Excerpt from a dataset:

++++++++++++++++++++

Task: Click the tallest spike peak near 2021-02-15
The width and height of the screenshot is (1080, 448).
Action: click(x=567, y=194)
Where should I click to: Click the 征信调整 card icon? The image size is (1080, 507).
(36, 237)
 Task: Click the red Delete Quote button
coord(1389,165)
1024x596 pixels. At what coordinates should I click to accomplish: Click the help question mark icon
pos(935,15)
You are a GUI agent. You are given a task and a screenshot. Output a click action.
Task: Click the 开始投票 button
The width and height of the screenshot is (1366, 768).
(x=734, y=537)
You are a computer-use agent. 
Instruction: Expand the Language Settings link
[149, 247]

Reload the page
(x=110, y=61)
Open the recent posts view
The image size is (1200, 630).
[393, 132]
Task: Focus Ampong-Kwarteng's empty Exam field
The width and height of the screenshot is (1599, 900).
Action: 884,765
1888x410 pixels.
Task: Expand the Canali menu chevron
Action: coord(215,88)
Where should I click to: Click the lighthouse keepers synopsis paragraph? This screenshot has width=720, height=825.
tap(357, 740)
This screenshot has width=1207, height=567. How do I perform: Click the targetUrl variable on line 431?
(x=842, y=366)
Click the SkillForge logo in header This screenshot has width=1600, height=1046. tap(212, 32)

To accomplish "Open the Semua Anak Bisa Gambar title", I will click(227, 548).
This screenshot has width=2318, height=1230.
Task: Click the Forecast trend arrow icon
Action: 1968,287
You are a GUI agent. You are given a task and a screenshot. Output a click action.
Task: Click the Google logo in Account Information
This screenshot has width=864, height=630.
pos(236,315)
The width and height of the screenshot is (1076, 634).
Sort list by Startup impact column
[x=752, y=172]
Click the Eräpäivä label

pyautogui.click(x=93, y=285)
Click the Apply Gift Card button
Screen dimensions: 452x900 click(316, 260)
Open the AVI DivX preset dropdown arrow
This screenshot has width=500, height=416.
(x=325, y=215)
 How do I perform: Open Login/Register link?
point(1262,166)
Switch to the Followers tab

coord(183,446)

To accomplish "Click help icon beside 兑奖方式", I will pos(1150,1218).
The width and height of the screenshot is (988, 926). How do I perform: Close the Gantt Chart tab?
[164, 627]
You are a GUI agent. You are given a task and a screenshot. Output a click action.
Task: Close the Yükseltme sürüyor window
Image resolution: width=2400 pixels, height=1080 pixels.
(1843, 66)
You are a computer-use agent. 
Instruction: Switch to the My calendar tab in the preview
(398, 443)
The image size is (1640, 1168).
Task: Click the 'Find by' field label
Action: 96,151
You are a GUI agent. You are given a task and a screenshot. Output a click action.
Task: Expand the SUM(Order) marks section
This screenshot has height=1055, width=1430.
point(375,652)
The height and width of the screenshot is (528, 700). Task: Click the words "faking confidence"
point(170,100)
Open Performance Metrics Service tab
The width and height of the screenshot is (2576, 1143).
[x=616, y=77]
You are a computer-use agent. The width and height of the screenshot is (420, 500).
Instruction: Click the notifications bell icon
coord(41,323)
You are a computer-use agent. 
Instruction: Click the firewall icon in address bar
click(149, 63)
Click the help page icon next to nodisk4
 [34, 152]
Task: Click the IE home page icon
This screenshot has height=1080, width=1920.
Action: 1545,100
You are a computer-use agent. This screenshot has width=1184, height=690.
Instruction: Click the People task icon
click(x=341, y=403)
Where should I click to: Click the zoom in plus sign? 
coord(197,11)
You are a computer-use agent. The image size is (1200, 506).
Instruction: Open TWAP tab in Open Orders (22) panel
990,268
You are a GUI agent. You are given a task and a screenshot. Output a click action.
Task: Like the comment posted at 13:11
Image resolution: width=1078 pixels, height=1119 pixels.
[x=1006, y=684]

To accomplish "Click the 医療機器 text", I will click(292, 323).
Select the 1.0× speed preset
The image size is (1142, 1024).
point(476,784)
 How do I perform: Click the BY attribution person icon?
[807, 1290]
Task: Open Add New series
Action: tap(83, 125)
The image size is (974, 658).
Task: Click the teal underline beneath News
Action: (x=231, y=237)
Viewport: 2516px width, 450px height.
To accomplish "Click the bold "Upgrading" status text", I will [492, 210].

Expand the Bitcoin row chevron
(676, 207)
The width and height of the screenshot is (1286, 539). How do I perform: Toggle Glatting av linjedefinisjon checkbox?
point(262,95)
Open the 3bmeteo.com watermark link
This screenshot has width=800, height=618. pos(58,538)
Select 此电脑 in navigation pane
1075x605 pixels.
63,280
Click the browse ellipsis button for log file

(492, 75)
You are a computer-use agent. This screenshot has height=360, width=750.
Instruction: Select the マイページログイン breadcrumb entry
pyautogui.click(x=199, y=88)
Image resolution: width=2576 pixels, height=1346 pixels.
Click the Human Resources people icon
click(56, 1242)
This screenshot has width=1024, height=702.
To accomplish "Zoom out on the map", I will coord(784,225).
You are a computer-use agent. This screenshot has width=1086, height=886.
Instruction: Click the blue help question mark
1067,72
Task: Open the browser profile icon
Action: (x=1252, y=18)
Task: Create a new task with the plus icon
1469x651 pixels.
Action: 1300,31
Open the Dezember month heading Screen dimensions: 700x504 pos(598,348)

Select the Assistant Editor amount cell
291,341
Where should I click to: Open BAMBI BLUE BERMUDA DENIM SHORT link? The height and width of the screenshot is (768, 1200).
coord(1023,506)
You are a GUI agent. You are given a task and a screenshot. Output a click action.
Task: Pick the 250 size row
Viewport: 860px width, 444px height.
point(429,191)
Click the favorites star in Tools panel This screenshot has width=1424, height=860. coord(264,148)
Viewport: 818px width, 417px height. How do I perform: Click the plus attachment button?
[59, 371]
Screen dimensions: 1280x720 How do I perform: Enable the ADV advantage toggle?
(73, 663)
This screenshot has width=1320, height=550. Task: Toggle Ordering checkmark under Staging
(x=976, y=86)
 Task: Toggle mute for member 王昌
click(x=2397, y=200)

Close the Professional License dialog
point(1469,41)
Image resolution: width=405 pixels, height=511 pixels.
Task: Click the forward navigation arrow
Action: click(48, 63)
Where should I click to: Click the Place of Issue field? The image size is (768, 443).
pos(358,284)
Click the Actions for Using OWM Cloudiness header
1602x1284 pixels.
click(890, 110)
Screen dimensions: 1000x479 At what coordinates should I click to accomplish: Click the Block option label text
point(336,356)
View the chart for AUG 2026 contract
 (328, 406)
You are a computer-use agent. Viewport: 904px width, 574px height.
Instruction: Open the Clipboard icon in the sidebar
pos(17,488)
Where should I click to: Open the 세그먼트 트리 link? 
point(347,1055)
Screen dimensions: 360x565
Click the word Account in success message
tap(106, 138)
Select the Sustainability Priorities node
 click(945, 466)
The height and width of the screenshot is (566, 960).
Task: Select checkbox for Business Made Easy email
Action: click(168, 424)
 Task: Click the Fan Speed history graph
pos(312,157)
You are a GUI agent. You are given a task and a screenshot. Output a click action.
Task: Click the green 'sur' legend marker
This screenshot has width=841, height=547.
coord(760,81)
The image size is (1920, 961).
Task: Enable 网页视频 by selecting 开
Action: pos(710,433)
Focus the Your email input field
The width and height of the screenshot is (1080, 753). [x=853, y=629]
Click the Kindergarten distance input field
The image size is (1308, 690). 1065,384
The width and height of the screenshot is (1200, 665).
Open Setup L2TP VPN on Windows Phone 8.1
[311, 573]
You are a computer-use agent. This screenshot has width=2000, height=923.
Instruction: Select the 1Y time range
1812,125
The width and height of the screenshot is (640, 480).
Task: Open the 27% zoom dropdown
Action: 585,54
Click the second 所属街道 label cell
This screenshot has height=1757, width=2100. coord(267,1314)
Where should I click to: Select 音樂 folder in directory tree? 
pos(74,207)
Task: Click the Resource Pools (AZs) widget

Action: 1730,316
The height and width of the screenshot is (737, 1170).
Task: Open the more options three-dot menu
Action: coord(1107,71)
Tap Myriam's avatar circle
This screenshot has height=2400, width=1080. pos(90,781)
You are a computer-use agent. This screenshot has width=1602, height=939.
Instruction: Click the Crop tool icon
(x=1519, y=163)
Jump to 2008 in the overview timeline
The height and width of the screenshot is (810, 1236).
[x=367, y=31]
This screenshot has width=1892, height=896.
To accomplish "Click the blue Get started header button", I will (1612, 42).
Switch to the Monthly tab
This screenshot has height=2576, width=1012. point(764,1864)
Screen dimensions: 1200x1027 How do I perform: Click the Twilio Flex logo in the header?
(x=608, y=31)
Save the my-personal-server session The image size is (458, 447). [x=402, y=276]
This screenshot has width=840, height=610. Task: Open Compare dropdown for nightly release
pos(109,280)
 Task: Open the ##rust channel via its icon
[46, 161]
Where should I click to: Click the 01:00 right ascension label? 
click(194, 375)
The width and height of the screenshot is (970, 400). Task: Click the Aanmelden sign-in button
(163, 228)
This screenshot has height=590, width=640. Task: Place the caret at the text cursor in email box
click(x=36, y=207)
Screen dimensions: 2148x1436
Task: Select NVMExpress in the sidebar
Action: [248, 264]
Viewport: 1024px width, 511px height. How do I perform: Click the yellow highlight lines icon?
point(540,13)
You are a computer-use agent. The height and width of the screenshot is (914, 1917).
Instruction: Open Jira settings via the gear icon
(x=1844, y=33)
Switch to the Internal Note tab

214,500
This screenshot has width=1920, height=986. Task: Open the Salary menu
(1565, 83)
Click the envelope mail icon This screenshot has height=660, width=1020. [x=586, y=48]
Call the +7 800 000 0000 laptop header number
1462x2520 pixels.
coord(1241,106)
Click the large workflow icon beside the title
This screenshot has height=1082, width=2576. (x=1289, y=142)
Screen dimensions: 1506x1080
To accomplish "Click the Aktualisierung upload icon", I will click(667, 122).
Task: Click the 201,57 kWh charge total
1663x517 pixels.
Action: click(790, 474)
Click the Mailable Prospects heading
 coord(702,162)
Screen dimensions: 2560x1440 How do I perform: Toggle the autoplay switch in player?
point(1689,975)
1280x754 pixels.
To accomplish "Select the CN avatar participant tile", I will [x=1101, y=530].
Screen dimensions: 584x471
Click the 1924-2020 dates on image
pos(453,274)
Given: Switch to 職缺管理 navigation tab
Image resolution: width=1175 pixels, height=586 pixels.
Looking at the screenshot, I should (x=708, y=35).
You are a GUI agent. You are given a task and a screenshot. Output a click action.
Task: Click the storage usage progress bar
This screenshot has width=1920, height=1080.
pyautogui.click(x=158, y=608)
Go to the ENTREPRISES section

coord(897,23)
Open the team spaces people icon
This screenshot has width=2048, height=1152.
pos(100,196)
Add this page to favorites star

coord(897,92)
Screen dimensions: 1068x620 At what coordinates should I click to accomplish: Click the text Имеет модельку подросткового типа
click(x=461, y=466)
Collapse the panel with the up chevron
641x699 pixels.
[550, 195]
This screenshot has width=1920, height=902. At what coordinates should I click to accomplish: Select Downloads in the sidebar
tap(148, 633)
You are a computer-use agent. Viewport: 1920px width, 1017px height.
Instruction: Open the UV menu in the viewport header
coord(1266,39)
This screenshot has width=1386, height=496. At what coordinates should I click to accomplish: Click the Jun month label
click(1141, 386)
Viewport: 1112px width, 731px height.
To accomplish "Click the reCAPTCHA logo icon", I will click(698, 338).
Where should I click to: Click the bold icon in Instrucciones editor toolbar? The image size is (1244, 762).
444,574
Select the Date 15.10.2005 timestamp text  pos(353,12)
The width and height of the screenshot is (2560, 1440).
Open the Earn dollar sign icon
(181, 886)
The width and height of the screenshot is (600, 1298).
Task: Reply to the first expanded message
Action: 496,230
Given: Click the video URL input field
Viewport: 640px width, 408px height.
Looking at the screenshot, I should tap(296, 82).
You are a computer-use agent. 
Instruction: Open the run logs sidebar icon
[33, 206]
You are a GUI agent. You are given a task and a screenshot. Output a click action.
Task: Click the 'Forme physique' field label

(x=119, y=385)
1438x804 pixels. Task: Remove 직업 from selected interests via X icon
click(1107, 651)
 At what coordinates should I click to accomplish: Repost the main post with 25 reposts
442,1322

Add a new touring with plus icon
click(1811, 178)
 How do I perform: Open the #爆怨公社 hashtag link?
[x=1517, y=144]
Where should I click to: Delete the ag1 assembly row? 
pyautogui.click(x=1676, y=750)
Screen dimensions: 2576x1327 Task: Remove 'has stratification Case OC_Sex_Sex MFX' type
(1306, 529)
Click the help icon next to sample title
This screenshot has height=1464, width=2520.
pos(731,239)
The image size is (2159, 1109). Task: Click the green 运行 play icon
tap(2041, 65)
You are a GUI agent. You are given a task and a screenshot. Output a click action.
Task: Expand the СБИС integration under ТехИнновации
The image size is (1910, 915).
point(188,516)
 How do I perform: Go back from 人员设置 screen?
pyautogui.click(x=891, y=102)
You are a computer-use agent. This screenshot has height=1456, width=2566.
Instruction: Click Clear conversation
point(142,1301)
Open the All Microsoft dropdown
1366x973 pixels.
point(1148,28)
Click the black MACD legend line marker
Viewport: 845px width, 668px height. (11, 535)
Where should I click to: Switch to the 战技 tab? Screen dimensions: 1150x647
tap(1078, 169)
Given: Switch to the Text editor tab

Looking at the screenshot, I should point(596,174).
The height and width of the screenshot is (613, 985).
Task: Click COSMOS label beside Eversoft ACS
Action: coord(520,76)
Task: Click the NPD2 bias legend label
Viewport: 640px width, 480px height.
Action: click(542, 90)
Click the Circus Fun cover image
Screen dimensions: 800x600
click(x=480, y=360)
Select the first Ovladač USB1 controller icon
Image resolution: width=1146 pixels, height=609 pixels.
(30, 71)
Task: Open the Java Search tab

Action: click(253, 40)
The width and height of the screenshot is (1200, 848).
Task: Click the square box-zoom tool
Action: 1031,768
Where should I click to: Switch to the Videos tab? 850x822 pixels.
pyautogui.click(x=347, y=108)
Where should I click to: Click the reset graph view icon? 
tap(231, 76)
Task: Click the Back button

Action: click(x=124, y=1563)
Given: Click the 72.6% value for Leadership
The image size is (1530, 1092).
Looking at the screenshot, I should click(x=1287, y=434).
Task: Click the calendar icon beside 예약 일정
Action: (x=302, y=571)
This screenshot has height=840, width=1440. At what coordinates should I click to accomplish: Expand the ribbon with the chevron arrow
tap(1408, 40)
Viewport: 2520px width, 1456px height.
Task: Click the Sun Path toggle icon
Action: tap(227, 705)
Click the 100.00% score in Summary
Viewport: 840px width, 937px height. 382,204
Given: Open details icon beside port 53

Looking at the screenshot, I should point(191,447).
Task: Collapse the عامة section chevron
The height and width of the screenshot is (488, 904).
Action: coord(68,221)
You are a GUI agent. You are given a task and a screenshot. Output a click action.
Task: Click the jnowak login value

++++++++++++++++++++

Required work: Gather every line in the entries that contains the word "preset" and copy each of them out.

Answer to this task:
Open the AVI DivX preset dropdown arrow
Select the 1.0× speed preset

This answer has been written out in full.